> Exercise objective:
Among the entries below, how many lines hold "computer"? Reply with the number only.

___ Data provided ___

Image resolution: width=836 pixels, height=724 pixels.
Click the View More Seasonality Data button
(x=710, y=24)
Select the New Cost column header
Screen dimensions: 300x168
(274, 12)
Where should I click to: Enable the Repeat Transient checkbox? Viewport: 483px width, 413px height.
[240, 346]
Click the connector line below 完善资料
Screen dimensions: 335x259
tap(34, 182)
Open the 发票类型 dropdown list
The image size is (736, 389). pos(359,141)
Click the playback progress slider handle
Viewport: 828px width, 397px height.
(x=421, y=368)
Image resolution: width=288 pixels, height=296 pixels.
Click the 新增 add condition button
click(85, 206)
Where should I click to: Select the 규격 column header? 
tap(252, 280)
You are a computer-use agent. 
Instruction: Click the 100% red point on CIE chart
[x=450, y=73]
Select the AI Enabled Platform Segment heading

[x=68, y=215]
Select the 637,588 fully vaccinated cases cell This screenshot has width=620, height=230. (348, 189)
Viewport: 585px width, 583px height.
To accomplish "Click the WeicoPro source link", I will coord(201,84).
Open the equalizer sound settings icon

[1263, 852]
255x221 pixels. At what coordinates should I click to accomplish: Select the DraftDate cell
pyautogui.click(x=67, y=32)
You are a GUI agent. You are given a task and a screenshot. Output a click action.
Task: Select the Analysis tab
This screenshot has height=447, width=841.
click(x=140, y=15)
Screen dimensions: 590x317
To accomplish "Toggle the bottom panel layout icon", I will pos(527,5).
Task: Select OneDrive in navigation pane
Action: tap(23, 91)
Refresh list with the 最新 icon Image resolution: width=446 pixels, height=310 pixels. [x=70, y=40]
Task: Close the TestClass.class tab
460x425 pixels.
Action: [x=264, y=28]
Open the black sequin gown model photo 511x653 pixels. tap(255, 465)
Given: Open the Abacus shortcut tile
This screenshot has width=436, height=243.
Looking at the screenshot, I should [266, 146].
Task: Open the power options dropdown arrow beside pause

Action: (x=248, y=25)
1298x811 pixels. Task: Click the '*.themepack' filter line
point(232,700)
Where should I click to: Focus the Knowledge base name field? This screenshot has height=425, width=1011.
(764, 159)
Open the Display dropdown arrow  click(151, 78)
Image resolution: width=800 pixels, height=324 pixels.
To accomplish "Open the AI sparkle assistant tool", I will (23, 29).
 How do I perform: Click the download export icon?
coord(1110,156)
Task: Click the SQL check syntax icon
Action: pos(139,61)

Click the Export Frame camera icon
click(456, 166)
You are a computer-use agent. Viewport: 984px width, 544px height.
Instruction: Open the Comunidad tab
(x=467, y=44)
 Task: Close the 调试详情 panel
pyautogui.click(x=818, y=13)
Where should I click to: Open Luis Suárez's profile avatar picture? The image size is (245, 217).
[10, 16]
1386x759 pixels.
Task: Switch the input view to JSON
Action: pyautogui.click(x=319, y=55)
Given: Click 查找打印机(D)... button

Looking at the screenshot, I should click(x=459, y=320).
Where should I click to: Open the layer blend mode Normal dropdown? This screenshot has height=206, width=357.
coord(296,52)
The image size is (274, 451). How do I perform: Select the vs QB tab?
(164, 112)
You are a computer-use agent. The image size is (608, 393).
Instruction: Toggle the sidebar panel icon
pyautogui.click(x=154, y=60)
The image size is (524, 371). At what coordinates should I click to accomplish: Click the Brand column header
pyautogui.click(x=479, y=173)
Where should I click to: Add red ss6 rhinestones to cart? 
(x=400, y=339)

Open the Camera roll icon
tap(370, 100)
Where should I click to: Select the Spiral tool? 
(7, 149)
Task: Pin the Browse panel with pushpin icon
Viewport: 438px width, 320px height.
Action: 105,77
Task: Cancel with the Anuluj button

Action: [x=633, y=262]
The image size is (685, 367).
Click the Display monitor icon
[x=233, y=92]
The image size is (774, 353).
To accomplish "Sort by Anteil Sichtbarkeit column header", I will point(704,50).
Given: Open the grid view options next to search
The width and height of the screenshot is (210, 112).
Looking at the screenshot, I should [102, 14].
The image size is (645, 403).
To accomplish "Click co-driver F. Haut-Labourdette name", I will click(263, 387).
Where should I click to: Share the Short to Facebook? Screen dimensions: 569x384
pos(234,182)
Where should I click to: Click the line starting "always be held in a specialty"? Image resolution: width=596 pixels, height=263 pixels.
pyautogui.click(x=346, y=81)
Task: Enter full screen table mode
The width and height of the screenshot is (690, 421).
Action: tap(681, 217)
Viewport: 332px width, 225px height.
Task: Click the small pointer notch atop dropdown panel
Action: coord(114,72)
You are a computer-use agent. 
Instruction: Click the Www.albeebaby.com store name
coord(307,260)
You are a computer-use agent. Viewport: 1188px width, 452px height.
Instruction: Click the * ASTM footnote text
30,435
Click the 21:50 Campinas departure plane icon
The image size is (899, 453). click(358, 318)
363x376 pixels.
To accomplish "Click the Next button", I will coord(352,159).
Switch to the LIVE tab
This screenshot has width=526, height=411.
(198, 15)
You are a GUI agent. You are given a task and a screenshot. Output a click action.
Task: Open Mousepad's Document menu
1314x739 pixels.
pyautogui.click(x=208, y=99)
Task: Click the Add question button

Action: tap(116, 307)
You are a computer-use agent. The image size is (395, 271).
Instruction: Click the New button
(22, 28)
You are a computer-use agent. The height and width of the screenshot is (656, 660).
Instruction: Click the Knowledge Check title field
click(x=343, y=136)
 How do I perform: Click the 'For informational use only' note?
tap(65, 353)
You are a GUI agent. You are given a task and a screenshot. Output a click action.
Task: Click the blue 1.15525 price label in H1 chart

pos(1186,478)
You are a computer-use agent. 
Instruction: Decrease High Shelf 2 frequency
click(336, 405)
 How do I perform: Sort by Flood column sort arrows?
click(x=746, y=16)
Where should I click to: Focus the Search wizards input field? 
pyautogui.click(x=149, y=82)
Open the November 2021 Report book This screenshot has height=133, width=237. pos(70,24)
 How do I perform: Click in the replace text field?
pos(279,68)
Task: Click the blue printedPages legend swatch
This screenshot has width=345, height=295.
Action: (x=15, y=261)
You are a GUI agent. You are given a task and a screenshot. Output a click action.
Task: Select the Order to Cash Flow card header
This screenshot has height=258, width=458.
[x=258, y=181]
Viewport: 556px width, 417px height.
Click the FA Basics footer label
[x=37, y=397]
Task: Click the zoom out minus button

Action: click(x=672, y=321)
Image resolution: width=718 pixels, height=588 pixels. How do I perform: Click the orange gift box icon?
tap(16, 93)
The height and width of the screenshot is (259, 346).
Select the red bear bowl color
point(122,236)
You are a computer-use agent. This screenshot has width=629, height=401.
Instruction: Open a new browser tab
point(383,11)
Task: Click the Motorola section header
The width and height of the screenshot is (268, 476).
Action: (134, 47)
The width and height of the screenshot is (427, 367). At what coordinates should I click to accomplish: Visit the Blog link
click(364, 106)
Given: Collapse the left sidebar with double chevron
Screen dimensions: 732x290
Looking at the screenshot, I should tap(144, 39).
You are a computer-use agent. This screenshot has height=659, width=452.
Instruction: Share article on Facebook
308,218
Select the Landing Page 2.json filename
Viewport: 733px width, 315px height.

___

> Completed task:
10